# START OF AVAILABLE DATA

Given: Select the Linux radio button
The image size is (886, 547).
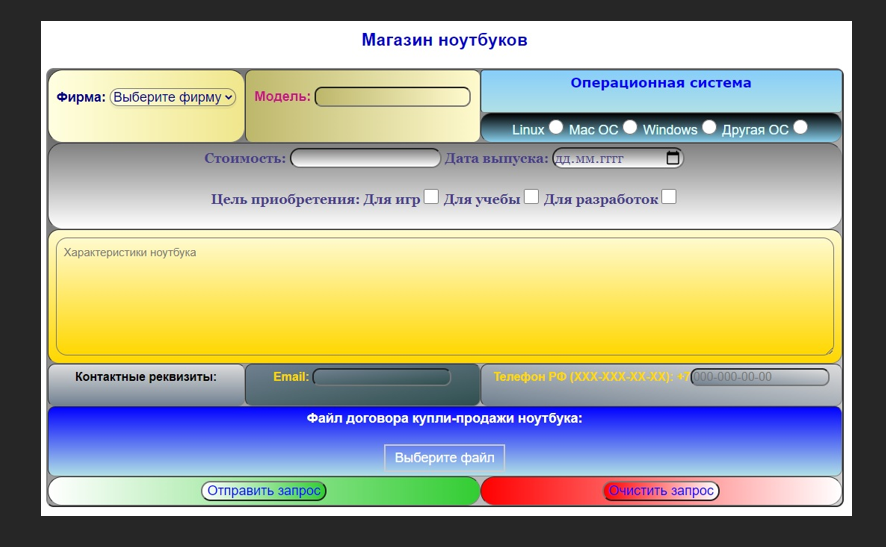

# END OF AVAILABLE DATA
# START OF AVAILABLE DATA

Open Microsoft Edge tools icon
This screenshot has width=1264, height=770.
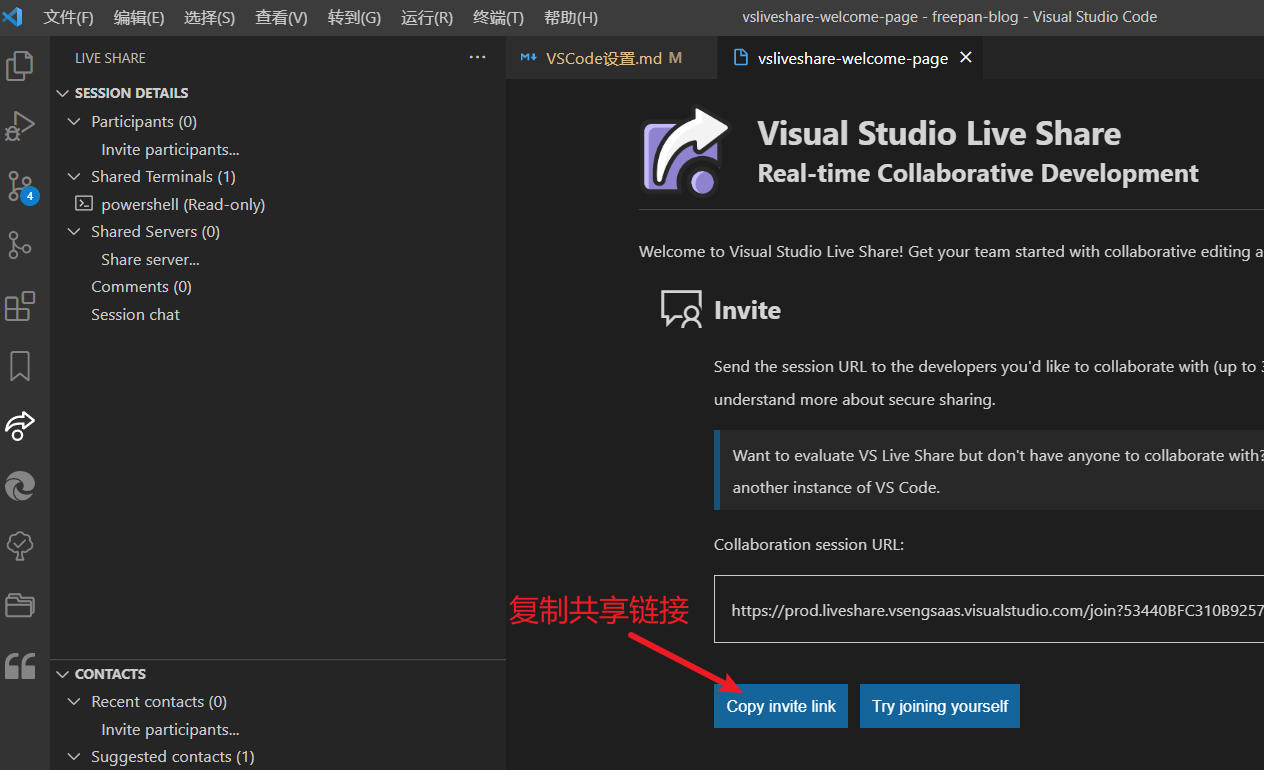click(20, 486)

# END OF AVAILABLE DATA

■ DESCRIPTION OF THE TASK: Begin at the line that has "Open Microsoft Edge tools icon" and stop after the line that has "click(20, 486)". Give those items again in full, requests included, and scale each coordinate in the answers by 1.35, rounding to whole numbers with halves going up. Leave the pictures out.

■ OUTPUT FOR THIS EXERCISE:
Open Microsoft Edge tools icon
This screenshot has width=1264, height=770.
click(27, 656)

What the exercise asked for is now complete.